Presunzione Ime valida con rettifica di prezzo

di Alessandro Germani


Con la circolare 23/E del 19 novembre le Entrate chiariscono la disciplina Ime (Investment management exemption), ovvero la presunzione legale, introdotta dalla legge di Bilancio 2023 per cui non si configura una stabile organizzazione nel territorio dello Stato di ciascuna delle entità che costituiscono una struttura di investimento non residente che si avvale di servizi, anche preliminari o accessori, riconducibili all’attività di investimento svolta a beneficio della predetta struttura e resi da altri soggetti, nel medesimo territorio. A determinate condizioni si configura lo status di agente indipendente della management company che opera in Italia, con o senza stabile organizzazione, e che opera in nome e per conto della struttura di investimento. La presunzione legale di Ime si applica dal 2024.

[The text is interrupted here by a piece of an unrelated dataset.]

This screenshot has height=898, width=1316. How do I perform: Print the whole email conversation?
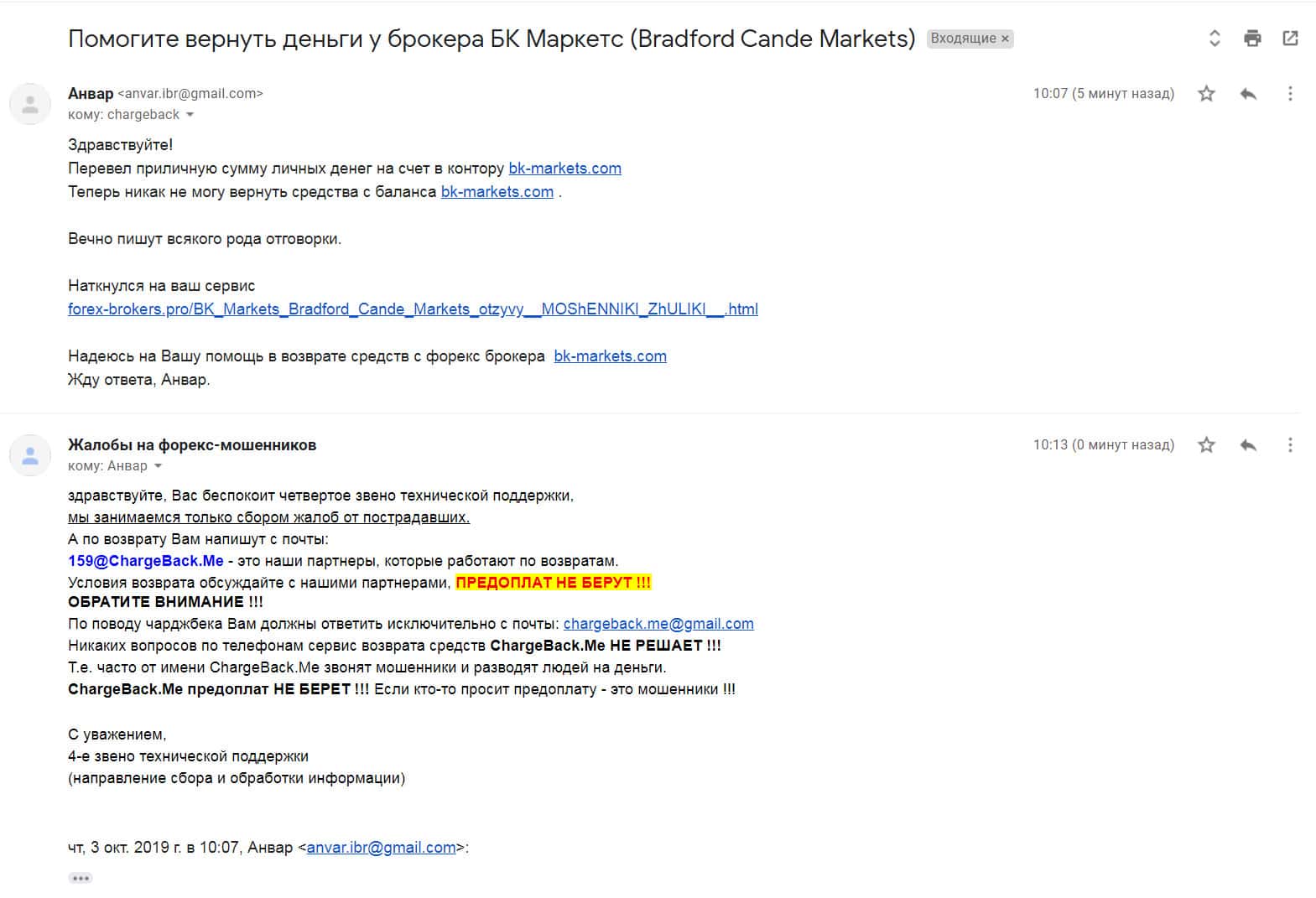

Il veicolo di investimento svolge una gestione professionale, è vigilato e prevede una pluralità di investitori. Ciò garantisce indipendenza rispetto agli investitori. Deve trattarsi di Oicvm UE, Oicvm non UE che garantisce scambio di informazioni e vigilato, enti residenti in stati che garantiscono scambio di informazioni e comunque vigilati. Ciò deve valere anche per le società non residenti direttamente o indirettamente controllate dal veicolo. È richiesta l’indipendenza dell’asset manager. Tale requisito è integrato automaticamente per gli Oicvm UE, i Fia UE e gli Oicr non UE. Per gli enti non residenti andrà effettuata una verifica ad hoc. Il provvedimento del 28 febbraio 2024 definisce le linee guida in materia di transfer pricing nel caso in cui il soggetto residente appartenga allo stesso gruppo della management company non residente che svolge le attività di investimento in nome o per conto della struttura di investimento estera. In tali casi va predisposta la classica documentazione di TP secondo il provvedimento del 23 novembre 2020. Andrà quindi applicato il confronto di prezzo oppure il profit split in caso di condivisione di rischi significativi o di assunzione separata degli stessi. Entrambi i metodi dovranno essere calati nell’ambito della gestione effettiva svolta, con opportuni correttivi. In caso di verifica la documentazione dovrà essere compliant in primis alle disposizioni di TP e poi a quelle dell’Ime. Se la documentazione sarà valida ai fini Ime, l’eventuale rettifica di TP non farà venir meno né il safe harbour né la penalty protection. Se la documentazione manchi o sia ritenuta non idonea ai fini Ime, non potrà invocarsi il safe harbour cosicché, in presenza dei requisiti dell’articolo 162 del Tuir e, se applicabile, dell’articolo 5 della convenzione, l’Amministrazione finanziaria potrà contestare la presenza di una SO della struttura di investimento estera.